==== Data to use ====
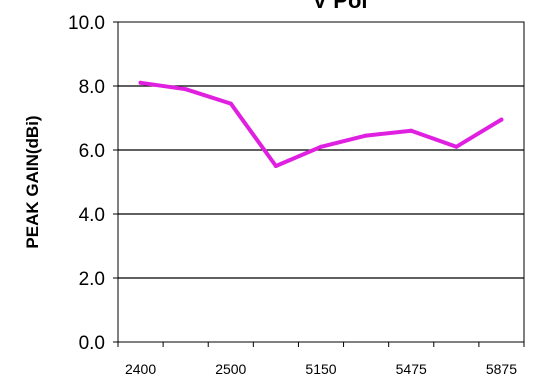 Image resolution: width=537 pixels, height=378 pixels. What do you see at coordinates (32, 182) in the screenshot?
I see `y-axis-label: PEAK GAIN(dBi)` at bounding box center [32, 182].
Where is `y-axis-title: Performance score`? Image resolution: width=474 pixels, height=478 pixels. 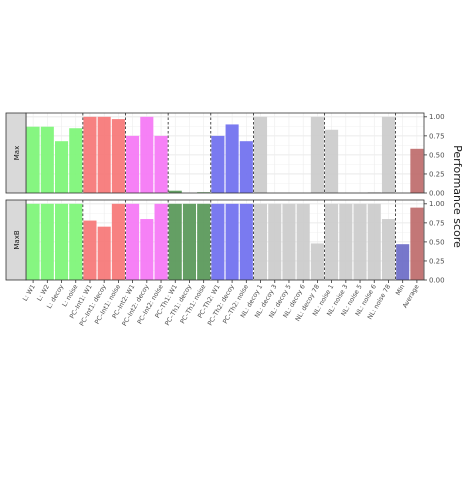 y-axis-title: Performance score is located at coordinates (458, 196).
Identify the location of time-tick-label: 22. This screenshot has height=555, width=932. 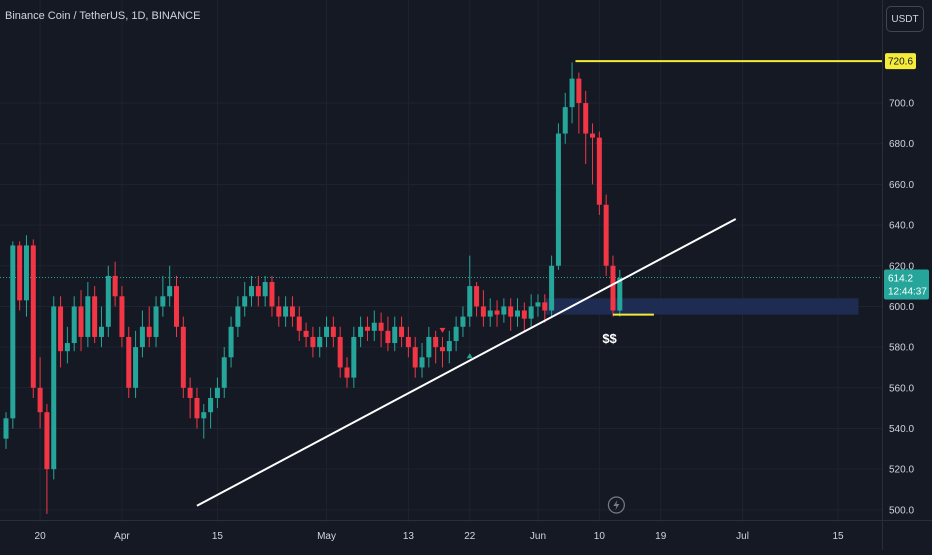
(470, 536).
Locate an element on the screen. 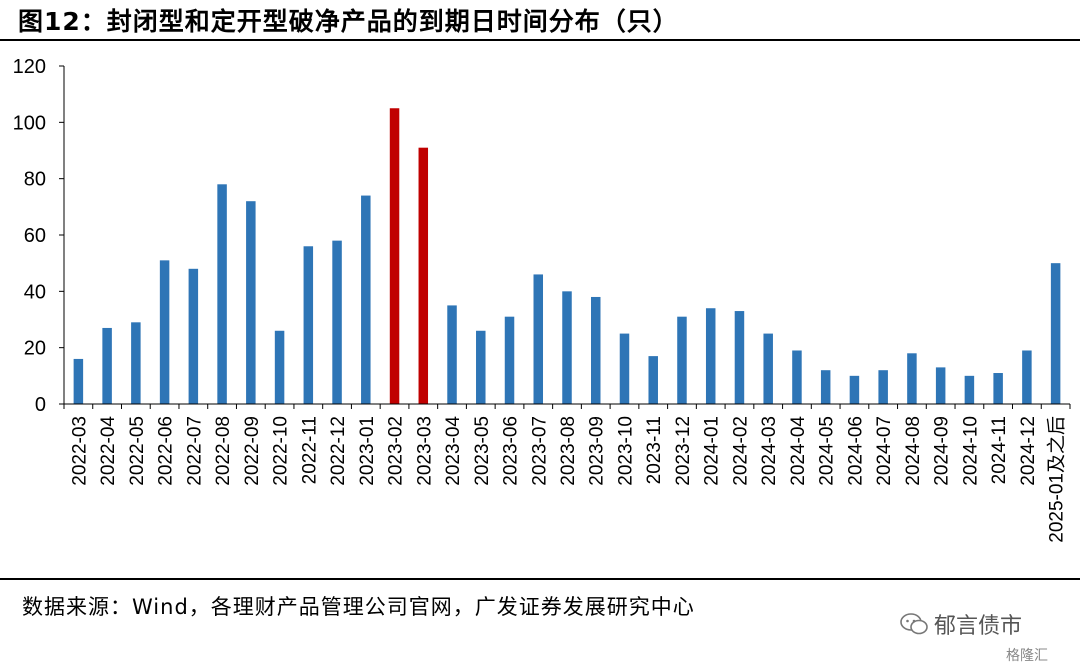 This screenshot has height=670, width=1080. watermark-gelonghui: 格隆汇 is located at coordinates (1027, 656).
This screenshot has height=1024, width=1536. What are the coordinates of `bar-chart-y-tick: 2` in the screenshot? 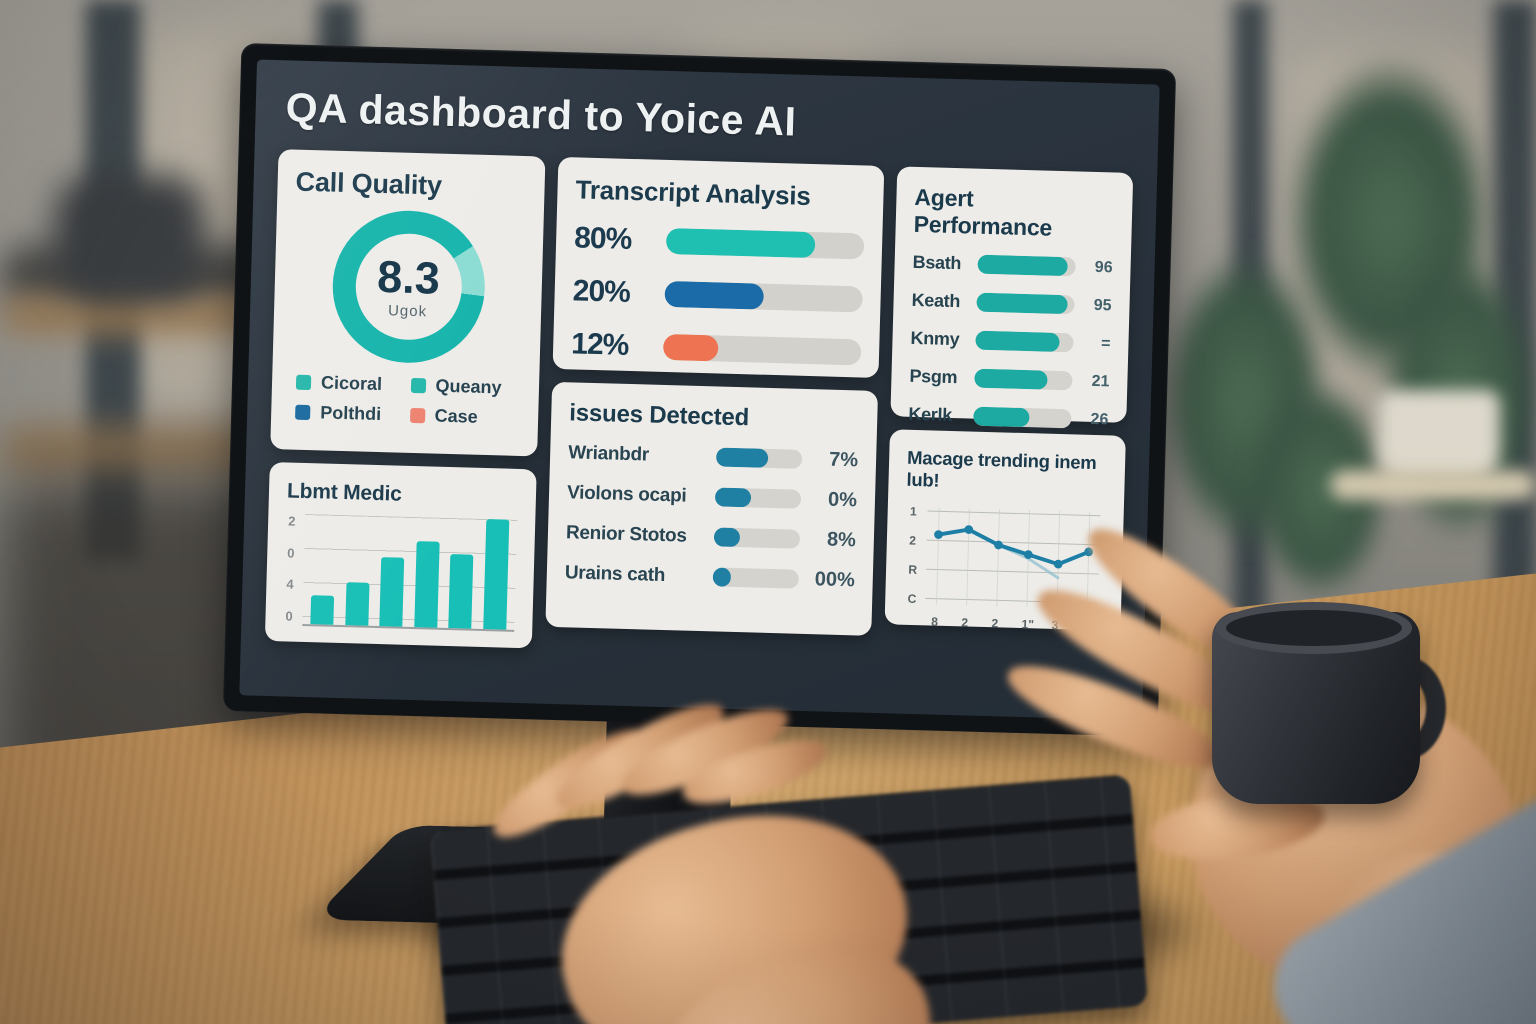 It's located at (292, 521).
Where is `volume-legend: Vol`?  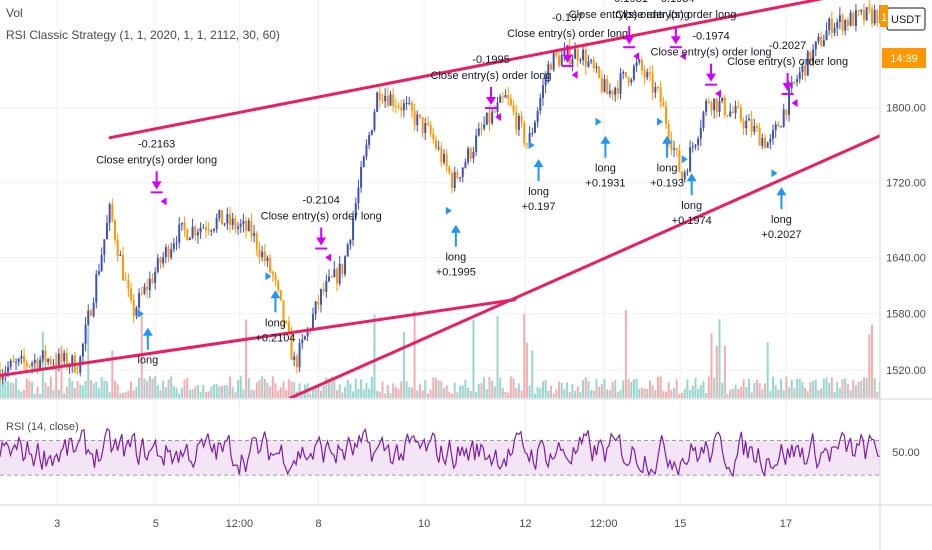
volume-legend: Vol is located at coordinates (14, 13).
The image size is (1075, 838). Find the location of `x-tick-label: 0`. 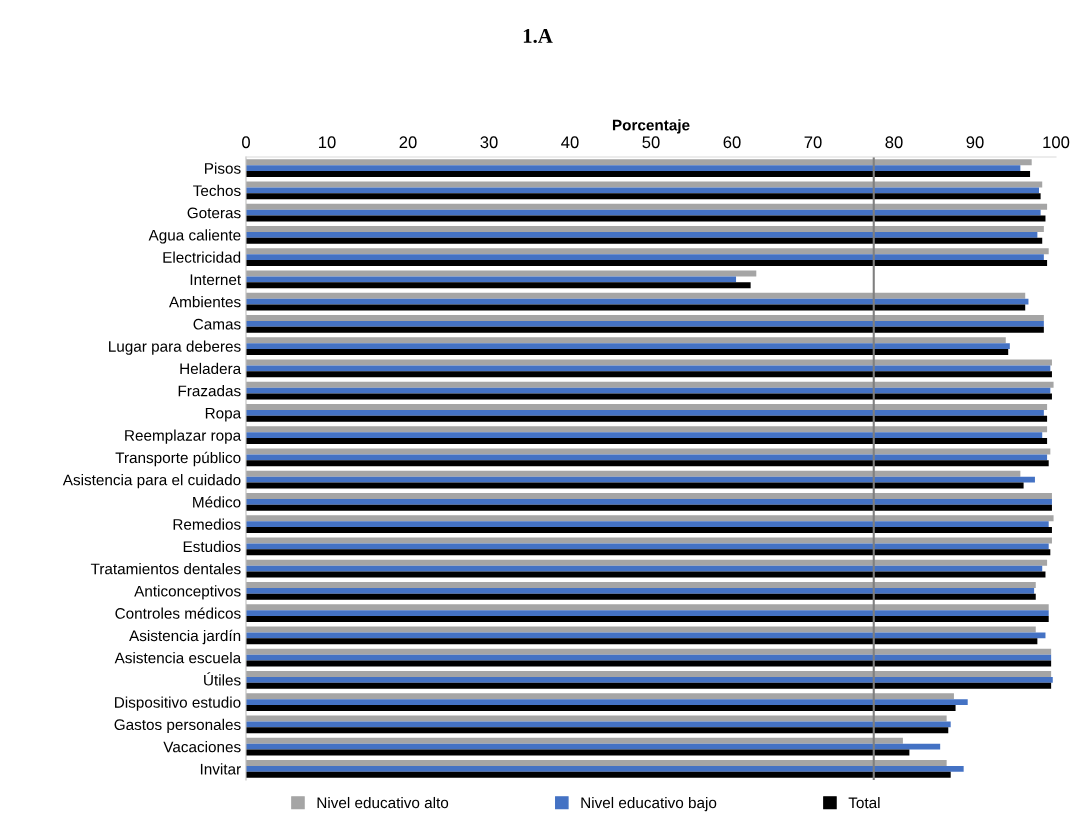

x-tick-label: 0 is located at coordinates (246, 142).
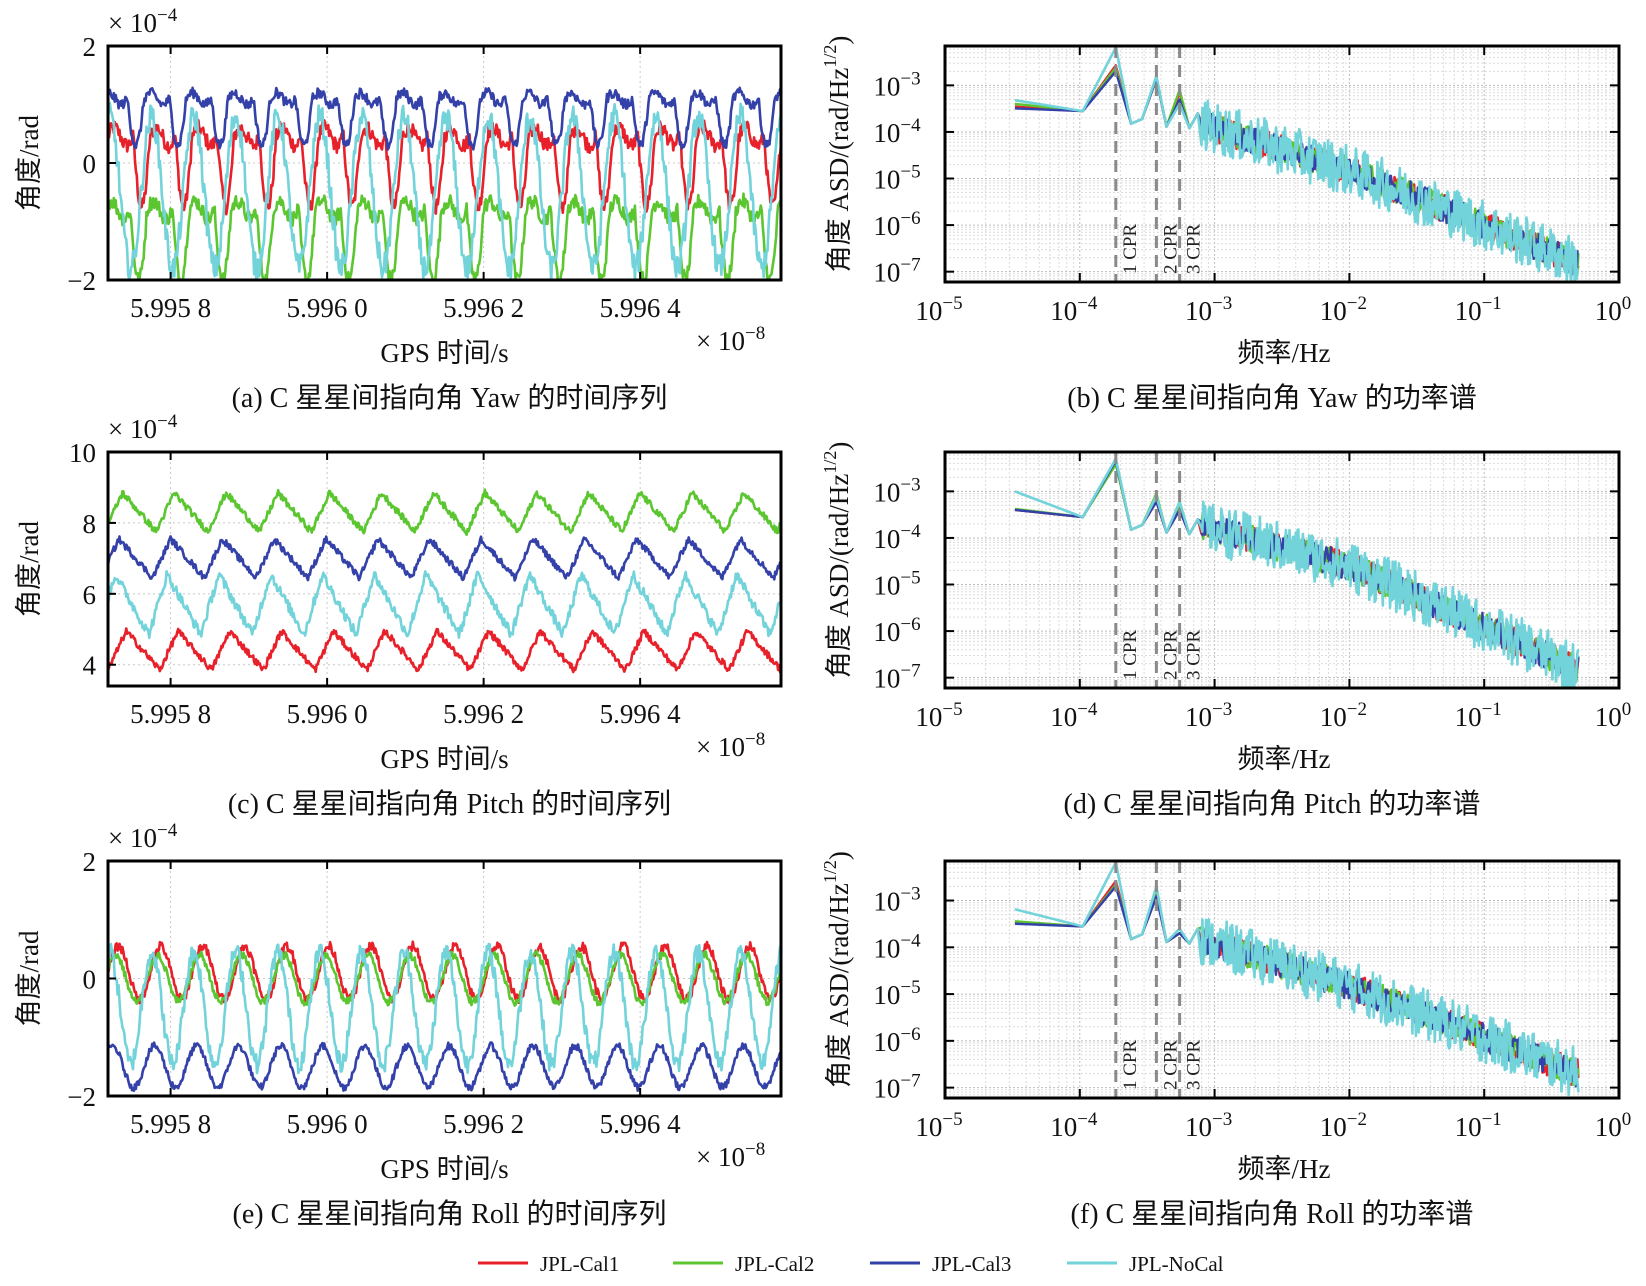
====
= Instructions to follow =
Starting with the line that contains "The image size" and going on through the end of the records, write those lines again with "Find" swapped for "Determine" and nothing else changed. Leave the pictures out.

= Written reply =
The image size is (1075, 838). Determine the location of `x-tick-label: 0`. 

x-tick-label: 0 is located at coordinates (246, 142).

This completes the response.